Have you ever been in this situation while you were talking to someone else? I know I have! Here at TLC, we teach kids how to get attention appropriately. It is a useful, life-long skill that kids, and some adults even, have to learn.
When kids are trying to get attention, they will frequently whine, yell, and throw themselves on the floor. All of this just to get your attention. Eventually, you give in and attend to this inappropriate behavior. The child learns that this behavior gets them what they want. We call this reinforcing negative behavior, and the end result is that the behavior never goes away, but only strengthens.
How can you change a child who uses this negative behavior to get attention?
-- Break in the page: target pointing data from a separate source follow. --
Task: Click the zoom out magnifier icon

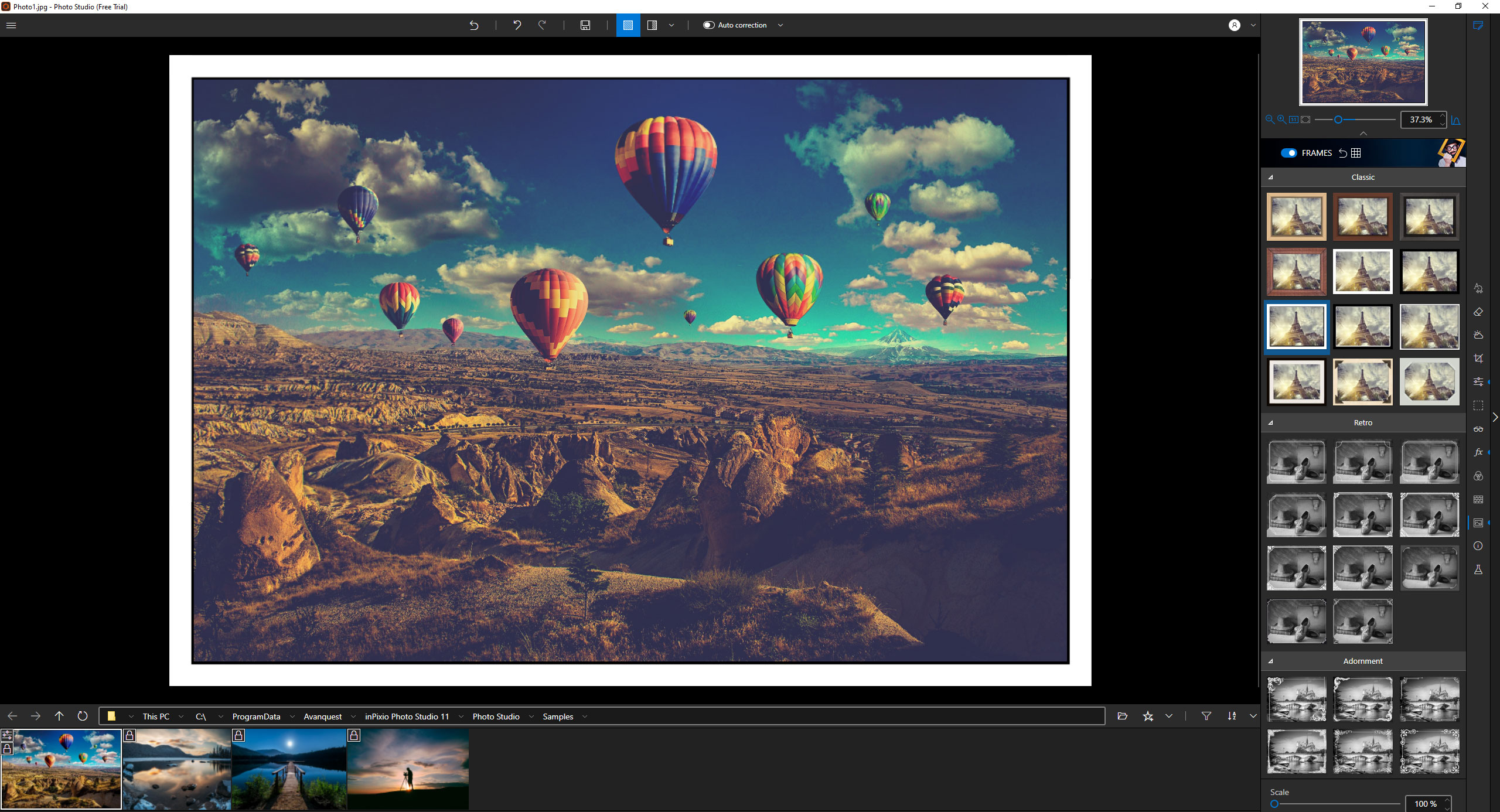Action: (x=1269, y=119)
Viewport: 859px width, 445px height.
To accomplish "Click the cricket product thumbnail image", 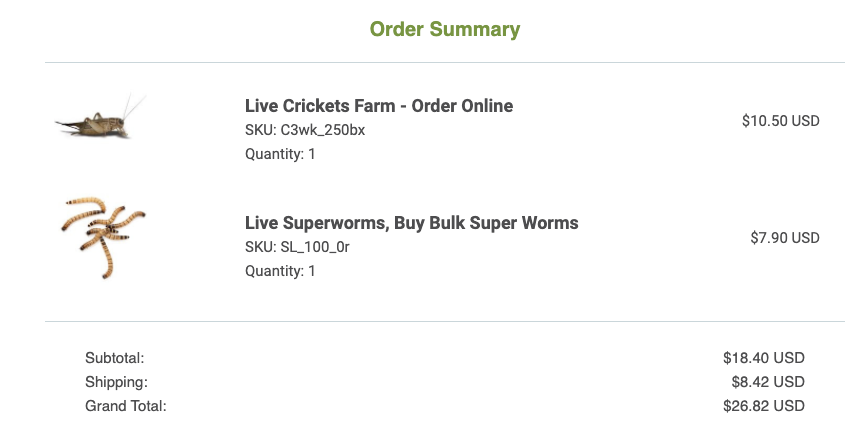I will tap(100, 116).
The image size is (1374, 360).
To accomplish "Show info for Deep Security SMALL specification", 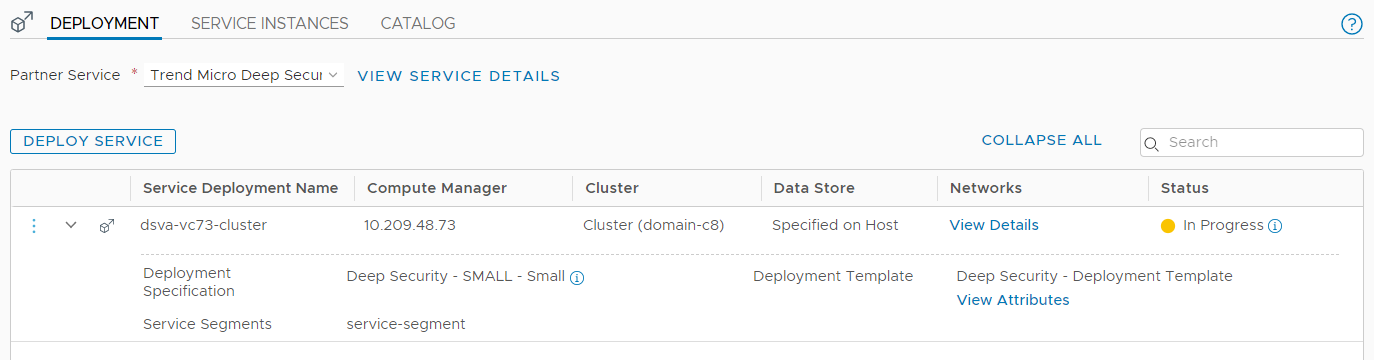I will [x=577, y=277].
Teach your child how to get your attention appropriately. At TLC, we teach kids to say “tap tap” while they tap you or a friend on the shoulder to get your attention. You can then politely take a break from your conversation to attend to the child. This is an appropriate way for a child to get your attention. To make the skill stick, it needs to be used in all situations with consistency. Appropriate attention-seeking needs to be taught and reinforced at home, school, and out in the community.
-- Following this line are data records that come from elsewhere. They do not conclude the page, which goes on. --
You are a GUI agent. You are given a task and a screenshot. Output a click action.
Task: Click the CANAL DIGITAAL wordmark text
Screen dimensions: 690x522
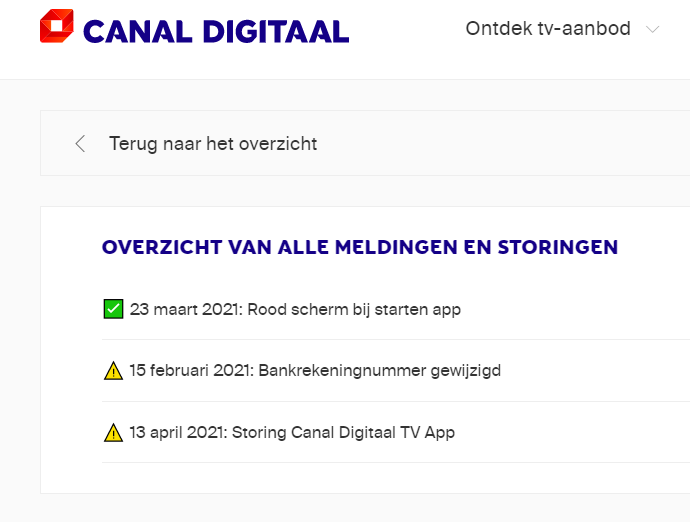tap(216, 31)
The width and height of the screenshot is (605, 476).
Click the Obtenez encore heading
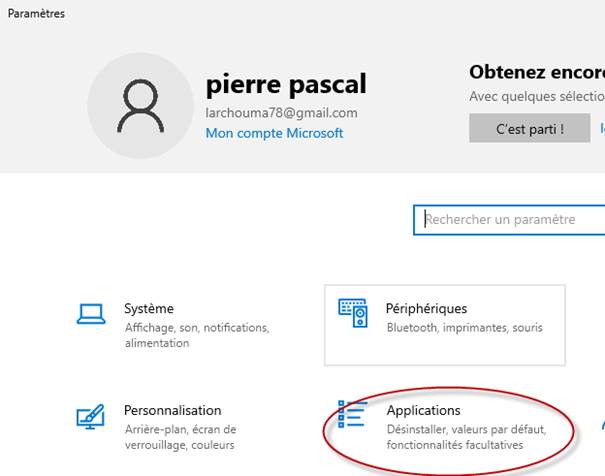[536, 73]
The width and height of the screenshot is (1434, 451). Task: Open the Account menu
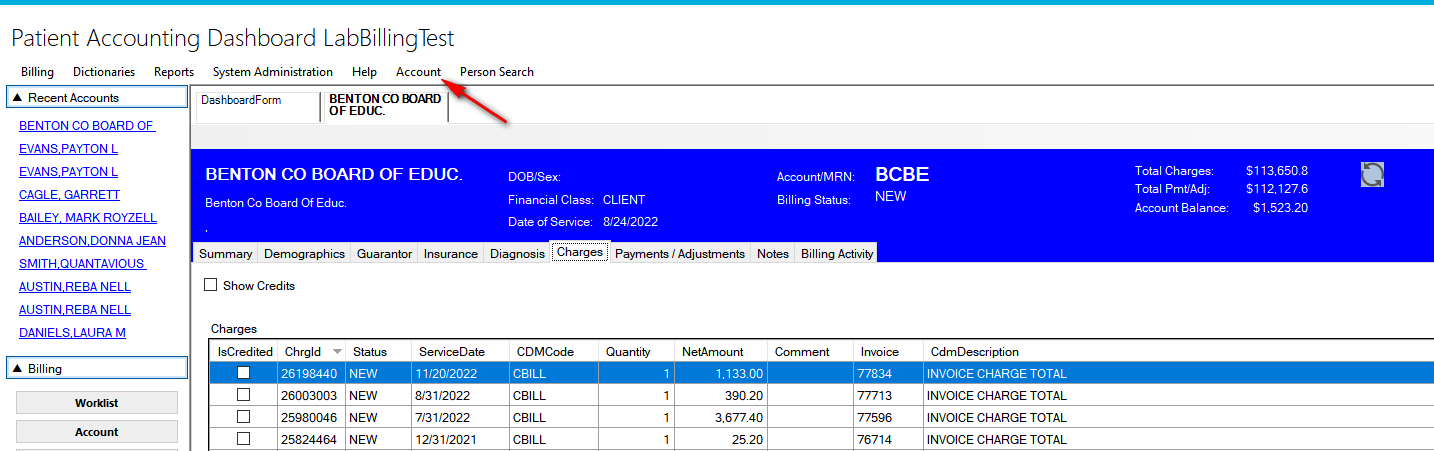[x=418, y=72]
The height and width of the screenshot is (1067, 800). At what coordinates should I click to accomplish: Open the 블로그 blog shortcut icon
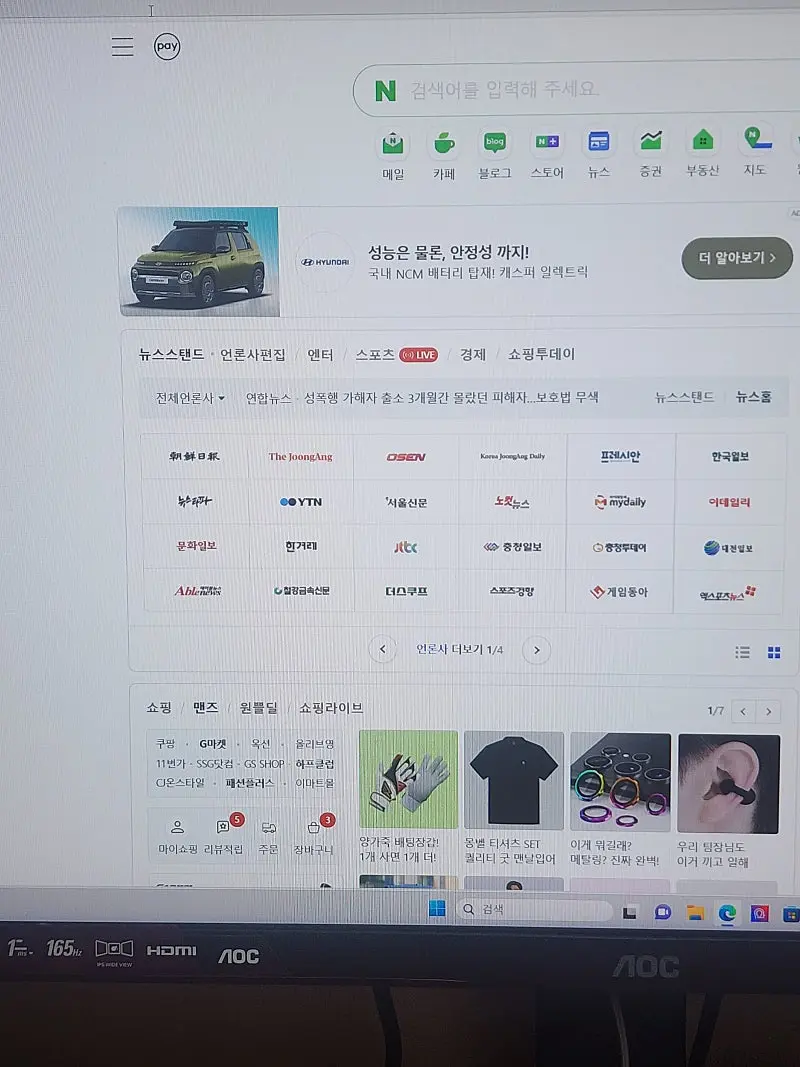[494, 144]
To practice, get down on your child’s level, tap her on the shoulder, get eye contact, and start your conversation. Then practice this over and over in pretend play, on the playground, and at the grandparents’ home. Let your child know that you are happy with how they are getting your attention. You could say, “Wow, I like the way you tapped me on my shoulder to get my attention!” When you see your child having difficulty, you could say, “It looks like you need something. Tap me on the shoulder and I will be happy to help you.”
Teaching this skill now reinforces positive behavior for the long-term. It reduces challenging behavior and helps your child to get their needs met in a constructive way. This, and many other positive behavior support approaches are taught through the Pyramid Plus Approach, a philosophy that we at TLC have adopted. Go to the Teaching Assistance Center for Social Emotional Intervention (TACSEI) for more helpful hints.
As I’m writing this at my desk at TLC, my little three year old friend Charlotte is sitting next to me and coloring. She just turned to me, said “tap tap” while she touched my shoulder and then showed me the pink flower she was coloring!